A rare and beautiful astronomical event will happen this Sunday, September 27th: a Supermoon lunar eclipse. It will be an interesting mix of astronomical events – a full moon, a Supermoon and a total lunar eclipse, all in one event. Let’s explain in short what every of these phenomena means.
First of all, everybody knows what a full moon is, it happens once a month, but this will coincide to the fact that the moon will be also closest to the Earth (the perigee, the closest point to Earth on the moon’s elliptical orbit), at about 220,000 miles, instead of 240,000. This is called a Supermoon, the moon will appear to be 14 percent larger. And last of all there will be also a total lunar eclipse.
Total lunar eclipses occur when the Earth is placed between the Sun and the moon and it casts its shadow upon the moon’s surface. But it doesn’t totally shade the moon, some light with longer wavelengths passes through Earth’s atmosphere thanks to refraction and the moon appears reddish.

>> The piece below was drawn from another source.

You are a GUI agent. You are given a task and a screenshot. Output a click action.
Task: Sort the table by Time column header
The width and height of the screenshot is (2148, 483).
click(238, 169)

All these events will make up a unique nighttime spectacle that happened several times in the last century (the last Supermoon eclipse was in 1982), and it will happen again in 2033. So, if you are in US or Canada, South America or Western and Central Europe or Western Africa then your’re lucky to witness the best Supermoon lunar eclipse of your generation.
The eclipse peak time will be at 2:47 AM UT, on September the 28th, or 10:47 PM ET, on Sunday, September the 27th; the moon will be completely shaded for about an hour. Enjoy!